The Pennsylvania Supreme Court issued a landmark ruling this summer in the area of workers’ compensation. That ruling has effectively ended the process of forcing injured workers to undergo medical impairment evaluations whose results were governed by a set of American Medical Association guidelines that often produced poor results for workers seeking to qualify for total disability. This major change in the law is just one more example of why, when you’re facing a workers’ compensation issue, you need knowledgeable Pennsylvania workers’ compensation attorneys working on your side who are up-to-date on all of the aspects of the law.

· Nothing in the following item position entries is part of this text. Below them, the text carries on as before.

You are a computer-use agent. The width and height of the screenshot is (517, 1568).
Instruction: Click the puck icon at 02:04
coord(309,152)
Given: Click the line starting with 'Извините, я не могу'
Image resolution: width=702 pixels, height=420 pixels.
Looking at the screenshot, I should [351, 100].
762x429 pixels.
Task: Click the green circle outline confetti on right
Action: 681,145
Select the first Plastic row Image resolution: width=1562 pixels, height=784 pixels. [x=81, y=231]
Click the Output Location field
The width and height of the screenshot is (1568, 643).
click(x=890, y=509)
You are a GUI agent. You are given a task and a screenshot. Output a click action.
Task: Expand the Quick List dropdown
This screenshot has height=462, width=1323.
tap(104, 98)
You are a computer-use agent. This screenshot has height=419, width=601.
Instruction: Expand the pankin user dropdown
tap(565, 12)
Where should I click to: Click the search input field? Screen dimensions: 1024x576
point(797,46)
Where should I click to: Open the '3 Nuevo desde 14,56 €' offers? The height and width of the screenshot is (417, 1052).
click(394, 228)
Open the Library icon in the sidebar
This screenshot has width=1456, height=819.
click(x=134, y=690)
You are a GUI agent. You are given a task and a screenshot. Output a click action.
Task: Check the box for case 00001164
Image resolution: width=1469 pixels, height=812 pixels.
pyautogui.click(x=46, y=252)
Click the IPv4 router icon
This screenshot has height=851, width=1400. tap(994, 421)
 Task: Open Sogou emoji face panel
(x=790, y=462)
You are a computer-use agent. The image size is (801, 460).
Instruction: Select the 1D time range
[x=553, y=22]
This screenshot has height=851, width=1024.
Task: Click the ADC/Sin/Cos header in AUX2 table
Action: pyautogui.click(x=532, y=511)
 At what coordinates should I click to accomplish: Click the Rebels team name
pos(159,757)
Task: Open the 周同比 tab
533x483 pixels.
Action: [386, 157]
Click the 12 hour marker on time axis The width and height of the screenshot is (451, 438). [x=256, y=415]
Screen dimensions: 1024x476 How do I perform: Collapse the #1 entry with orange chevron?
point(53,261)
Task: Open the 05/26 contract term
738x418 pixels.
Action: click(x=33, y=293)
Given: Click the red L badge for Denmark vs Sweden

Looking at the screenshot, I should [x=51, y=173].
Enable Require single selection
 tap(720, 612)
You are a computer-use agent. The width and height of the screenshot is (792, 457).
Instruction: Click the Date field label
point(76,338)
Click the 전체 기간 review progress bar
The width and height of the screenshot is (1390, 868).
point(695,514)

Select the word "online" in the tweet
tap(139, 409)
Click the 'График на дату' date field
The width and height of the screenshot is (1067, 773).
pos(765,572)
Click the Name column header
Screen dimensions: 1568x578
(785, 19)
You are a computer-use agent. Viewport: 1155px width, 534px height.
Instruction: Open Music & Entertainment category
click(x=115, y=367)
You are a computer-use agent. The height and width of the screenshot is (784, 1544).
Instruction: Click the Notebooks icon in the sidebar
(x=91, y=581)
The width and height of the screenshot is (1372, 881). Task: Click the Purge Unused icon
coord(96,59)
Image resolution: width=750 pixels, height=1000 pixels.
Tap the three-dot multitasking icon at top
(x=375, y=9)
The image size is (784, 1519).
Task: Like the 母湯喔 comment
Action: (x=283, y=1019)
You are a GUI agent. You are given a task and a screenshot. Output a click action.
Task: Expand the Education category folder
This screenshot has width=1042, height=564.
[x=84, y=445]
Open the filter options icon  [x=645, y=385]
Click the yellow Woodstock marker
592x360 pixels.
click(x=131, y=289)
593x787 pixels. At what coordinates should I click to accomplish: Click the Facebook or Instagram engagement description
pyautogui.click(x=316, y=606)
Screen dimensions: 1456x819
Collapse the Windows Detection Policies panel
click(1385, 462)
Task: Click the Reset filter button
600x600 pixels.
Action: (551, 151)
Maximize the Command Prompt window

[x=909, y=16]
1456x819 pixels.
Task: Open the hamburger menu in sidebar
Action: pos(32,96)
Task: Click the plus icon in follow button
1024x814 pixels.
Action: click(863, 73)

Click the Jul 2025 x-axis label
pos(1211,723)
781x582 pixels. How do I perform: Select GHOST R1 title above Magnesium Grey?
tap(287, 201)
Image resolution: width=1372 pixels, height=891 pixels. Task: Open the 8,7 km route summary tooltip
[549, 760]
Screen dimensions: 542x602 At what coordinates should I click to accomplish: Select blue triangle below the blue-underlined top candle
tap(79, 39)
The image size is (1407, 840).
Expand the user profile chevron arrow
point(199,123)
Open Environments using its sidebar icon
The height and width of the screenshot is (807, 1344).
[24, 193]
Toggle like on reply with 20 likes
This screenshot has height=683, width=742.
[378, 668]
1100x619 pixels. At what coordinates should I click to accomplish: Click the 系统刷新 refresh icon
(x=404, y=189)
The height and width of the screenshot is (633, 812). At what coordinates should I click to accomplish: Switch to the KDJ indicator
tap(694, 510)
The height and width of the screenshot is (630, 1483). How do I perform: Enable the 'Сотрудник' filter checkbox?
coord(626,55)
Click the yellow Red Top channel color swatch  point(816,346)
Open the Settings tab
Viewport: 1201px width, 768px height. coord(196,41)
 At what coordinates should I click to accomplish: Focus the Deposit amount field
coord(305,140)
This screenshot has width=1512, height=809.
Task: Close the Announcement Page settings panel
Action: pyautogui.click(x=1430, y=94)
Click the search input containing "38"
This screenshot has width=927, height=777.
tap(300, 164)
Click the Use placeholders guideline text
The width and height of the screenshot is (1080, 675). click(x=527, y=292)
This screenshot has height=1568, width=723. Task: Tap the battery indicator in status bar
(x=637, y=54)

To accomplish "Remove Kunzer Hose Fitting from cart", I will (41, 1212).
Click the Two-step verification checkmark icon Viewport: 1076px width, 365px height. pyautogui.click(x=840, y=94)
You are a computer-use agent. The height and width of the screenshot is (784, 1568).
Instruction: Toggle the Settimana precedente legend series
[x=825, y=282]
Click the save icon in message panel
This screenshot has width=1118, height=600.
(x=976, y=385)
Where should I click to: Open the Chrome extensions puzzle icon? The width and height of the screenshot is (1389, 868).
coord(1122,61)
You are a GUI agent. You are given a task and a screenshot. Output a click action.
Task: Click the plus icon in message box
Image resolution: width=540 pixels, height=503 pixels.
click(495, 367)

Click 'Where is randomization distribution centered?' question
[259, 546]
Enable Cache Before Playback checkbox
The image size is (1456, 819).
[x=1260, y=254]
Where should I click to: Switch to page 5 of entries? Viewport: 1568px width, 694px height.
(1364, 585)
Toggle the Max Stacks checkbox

The plaintiff in that Supreme Court case, Mary Ann, worked as a hall monitor for a western Pennsylvania school district. One day, she fell while working and suffered a knee injury as a result of her fall. At first, the employer voluntarily paid her temporary total disability payments. Some time thereafter, the school district had the employee undergo an “impairment-rating evaluation,” a common step in the process. The doctor who examined the monitor gave her an impairment rating of 10%. The doctor, in making that conclusion, relied upon the AMA Guides to the Evaluation of Permanent Impairment, as required by the law.
Since that rating number was below 50%, the school district sought to convert Mary Ann’s status to partially disabled, which would have capped the length of time when she would have received workers’ compensation payments.